***** Given passage *****
The deliberately wide range of gallery locations, and of price points in the material they bring, indicates that the fair has been carefully tailored to fit the tastes of the area’s collectors—and there are many. More than the wider art world is probably aware of, and they are by no means “new money.”
There’s Jon Shirley, president of Microsoft from 1983 to 1990, who, (amassing a trove with his late wife Mary), is a major collector of Calder, Lichtenstein, Close and Chihuly. The couple joined the board of the Seattle Art Museum in 1997, gave $30 million to SAM for an endowment and to buy land for its public park, and backed the museum’s acquisition of Calder’s monumental red-steel sculpture Eagle, now a Seattle landmark.
Also on the board at SAM is philanthropist Janet Ketcham, whose collection boasts works by Picasso, Matisse, Diebenkorn, Fischl and Hockney. Ms. Ketcham famously sold a 1992 painting by Lucian Freud, titled Ib and Her Husband, for $19.3 million at Christie’s a few years ago.
There are many more. Dick and Betty Hedreen, downtown Seattle real estate developers fond of modern and contemporary works, have been featured on Artnews’ Top 200 Collectors list. Michael and Barbara Malone, owners of Seattle’s Sorrento Hotel, are supporters of the Frye Museum and also on the board at SAM.
***** Dataset rows *****
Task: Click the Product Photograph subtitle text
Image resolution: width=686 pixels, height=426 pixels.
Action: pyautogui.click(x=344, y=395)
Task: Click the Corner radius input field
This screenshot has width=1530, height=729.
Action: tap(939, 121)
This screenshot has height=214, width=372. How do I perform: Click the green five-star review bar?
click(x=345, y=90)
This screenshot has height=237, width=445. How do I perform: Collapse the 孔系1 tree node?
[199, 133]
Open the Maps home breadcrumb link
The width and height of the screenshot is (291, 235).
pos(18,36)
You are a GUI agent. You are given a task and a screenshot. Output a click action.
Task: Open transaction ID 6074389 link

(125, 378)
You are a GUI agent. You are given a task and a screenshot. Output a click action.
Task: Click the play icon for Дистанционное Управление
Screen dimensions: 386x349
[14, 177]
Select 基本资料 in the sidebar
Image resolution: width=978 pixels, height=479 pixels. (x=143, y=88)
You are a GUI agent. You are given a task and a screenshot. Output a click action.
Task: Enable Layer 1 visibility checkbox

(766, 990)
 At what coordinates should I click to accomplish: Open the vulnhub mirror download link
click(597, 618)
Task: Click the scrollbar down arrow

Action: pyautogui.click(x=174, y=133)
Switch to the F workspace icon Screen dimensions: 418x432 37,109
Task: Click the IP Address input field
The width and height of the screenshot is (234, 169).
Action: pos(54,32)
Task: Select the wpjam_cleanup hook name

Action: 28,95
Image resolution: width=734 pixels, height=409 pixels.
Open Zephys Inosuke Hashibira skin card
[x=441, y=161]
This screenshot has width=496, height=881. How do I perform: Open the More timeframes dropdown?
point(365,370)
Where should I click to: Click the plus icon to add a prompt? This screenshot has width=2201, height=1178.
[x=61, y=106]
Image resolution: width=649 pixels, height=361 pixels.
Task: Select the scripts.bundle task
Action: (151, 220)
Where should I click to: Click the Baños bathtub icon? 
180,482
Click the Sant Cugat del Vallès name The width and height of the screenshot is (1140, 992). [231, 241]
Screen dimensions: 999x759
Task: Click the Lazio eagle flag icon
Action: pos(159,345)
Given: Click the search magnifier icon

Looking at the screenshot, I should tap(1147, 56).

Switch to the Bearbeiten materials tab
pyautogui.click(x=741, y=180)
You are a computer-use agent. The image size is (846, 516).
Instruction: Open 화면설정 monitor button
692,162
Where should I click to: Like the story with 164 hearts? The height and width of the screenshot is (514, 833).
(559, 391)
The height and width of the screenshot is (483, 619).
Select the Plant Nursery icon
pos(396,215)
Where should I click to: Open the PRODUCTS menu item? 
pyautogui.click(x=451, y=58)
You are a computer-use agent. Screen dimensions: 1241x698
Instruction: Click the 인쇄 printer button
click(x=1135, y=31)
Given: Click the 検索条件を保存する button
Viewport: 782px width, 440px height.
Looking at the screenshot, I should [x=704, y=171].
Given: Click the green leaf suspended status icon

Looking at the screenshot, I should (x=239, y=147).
*****
Directions:
1. In the passage on Seattle art collectors, what sum did Jon Shirley and his wife give to the Seattle Art Museum?
2. Render this sentence from the passage on Seattle art collectors in Spanish: "Also on the board at SAM is philanthropist Janet Ketcham, whose collection boasts works by Picasso, Matisse, Diebenkorn, Fischl and Hockney."
3. Duplicate the passage on Seattle art collectors from "The deliberately wide" to "a Seattle landmark.".

Answers to the exercises:
1. $30 million

2. También forma parte de la junta del SAM la filántropa Janet Ketcham, cuya colección incluye obras de Picasso, Matisse, Diebenkorn, Fischl y Hockney.

3.
The deliberately wide range of gallery locations, and of price points in the material they bring, indicates that the fair has been carefully tailored to fit the tastes of the area’s collectors—and there are many. More than the wider art world is probably aware of, and they are by no means “new money.”
There’s Jon Shirley, president of Microsoft from 1983 to 1990, who, (amassing a trove with his late wife Mary), is a major collector of Calder, Lichtenstein, Close and Chihuly. The couple joined the board of the Seattle Art Museum in 1997, gave $30 million to SAM for an endowment and to buy land for its public park, and backed the museum’s acquisition of Calder’s monumental red-steel sculpture Eagle, now a Seattle landmark.